Il n’est pas à l’honneur de l’Etat que des cadres et agents qui l’avaient servi tant d’années soient attirés par les aides sociales d’urgence, destinées aux couches les plus nécessiteuses qui n’ont eu accès ni à l’éducation ni à l’emploi. L’Etat est avant tout l’image que la population se fait de lui. Il ne peut guère incarner, aux yeux des citoyens, les attributs de force et de grandeur qui doivent être les siens, quand les êtres qui l’ont personnifié, à un moment ou un autre de son histoire, deviennent si démunis, si insignifiants.
Ce qu’il y a de plus pernicieux dans cette situation,c’est qu’elle sanctionne, après coup, les hommes et femmes qui sont restés consciencieux et intègres tout au long de leur service, tout enportant en elle une incitation tacite au détournement des biens publics.De fait, il faut avoir une probité de fer pour ne pas céder à la tentation de se prémunir contre un dénuement aussi sévère, y compris par la corruption. Il serait donc illusoire de parler de lutte contre la gabegie, tant que les conditions de la retraite sont ce qu’elles sont.
Pour avoir été négligé par les régimes successifs, ce dossier s’est corsé au fil du temps.Cependant, un de nos adages dit que « les problèmes ont des dents mais ne mordent pas ». Cela veut dire qu’il ne faut pas reculer devant un problème en raison de son apparence difficile. Etant donné que la pertinence d’une réalisation se mesure à l’étendue de son impact, le règlement d’une situation qui affecte à l’extrême un important segment de la population ne peut être que salutaire. Le pouvoir actuel sera-t-il celui qui sortira des sentiers battus et prendra le taureau par les cornes, en vue de mettre en œuvre une solution majeure offrant aux retraités les moyens d’une vie décente ?
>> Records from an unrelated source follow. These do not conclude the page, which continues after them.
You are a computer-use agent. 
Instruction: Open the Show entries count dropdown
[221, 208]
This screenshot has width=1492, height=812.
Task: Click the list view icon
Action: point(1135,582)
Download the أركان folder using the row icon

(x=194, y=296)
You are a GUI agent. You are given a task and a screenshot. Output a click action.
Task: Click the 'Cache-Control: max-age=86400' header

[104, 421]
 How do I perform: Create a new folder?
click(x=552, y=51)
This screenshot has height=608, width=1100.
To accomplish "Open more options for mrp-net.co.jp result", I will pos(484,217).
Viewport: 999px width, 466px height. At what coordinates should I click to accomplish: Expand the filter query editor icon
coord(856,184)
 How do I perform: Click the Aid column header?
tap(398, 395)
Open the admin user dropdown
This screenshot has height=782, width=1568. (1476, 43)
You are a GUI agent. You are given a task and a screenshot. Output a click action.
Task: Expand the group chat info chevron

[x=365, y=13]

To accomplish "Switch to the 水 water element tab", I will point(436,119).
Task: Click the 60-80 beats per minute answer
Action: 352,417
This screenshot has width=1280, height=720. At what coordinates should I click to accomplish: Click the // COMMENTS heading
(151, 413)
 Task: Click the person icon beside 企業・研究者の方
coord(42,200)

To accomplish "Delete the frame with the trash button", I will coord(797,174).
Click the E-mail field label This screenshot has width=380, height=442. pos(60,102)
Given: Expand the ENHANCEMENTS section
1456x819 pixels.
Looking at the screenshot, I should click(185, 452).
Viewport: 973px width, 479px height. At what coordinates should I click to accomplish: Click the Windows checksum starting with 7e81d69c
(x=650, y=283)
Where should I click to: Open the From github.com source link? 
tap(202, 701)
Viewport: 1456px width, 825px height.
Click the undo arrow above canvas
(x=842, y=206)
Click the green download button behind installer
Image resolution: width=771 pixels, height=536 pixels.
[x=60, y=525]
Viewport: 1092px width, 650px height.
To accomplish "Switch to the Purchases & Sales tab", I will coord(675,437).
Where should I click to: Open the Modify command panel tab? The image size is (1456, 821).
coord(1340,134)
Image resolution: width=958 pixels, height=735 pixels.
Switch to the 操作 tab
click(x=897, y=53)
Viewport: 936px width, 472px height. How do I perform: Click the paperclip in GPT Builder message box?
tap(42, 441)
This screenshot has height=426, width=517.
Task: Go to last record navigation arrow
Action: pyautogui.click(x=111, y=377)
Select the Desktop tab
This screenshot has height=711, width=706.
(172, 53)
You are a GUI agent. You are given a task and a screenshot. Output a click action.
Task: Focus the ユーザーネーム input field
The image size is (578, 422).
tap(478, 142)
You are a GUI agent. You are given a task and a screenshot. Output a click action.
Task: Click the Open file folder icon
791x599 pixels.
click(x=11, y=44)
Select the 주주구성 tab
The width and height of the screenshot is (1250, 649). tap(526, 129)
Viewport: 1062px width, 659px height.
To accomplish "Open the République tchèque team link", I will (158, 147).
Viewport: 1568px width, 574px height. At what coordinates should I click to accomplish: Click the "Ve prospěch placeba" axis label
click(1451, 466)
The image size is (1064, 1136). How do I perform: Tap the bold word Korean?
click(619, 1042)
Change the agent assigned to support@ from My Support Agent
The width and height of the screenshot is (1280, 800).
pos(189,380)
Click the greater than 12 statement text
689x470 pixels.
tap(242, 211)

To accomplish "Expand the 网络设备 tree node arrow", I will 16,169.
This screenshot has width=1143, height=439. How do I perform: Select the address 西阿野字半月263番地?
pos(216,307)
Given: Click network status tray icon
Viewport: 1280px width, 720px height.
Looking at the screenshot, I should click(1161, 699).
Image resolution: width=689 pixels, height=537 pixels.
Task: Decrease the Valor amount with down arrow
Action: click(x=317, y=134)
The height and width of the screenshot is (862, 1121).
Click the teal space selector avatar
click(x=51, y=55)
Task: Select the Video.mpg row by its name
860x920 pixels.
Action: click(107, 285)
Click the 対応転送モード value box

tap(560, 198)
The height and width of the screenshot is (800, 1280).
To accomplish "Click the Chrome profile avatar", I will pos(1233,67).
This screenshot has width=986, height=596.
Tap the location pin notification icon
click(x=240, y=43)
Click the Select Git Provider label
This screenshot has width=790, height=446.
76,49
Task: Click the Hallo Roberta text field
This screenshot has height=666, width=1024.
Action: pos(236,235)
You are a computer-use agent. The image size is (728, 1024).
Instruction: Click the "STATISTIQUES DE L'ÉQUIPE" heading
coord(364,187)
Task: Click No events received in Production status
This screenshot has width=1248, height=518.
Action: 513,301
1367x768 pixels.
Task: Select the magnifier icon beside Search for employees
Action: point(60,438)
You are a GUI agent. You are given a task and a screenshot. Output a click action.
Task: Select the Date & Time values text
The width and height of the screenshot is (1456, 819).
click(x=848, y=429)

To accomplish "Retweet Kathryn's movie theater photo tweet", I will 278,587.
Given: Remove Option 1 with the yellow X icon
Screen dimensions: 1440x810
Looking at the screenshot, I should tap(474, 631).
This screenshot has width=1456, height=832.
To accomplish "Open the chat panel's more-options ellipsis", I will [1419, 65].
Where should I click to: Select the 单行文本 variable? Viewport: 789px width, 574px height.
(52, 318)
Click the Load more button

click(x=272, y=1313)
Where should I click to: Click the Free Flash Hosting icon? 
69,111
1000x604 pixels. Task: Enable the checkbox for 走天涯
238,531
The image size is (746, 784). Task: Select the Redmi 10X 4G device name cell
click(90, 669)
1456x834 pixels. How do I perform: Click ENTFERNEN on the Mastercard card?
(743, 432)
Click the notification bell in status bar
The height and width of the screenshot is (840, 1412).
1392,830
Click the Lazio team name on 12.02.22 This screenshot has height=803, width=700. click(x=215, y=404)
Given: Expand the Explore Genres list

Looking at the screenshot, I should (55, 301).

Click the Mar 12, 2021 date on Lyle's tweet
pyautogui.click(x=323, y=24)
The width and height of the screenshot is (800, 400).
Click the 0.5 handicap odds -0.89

Le mieux à souhaiter serait une loi, pas d’habilitation mais de réhabilitation, en réparation des torts et humiliations dont ils sont victimes. Ils sont en droit de réclamer que leur soit reconnue et rétribuée, à sa juste valeur, la distinction morale qui leur est due, au titre de leur rôle dans la mise en place et le fonctionnement des institutions de la République.Toute leur vie active, ils ont assumé la noble qualité de serviteurs de la nation, avec abnégation, dévouement et esprit de sacrifice. Ils attendent de l’Etat un traitement à cette hauteur.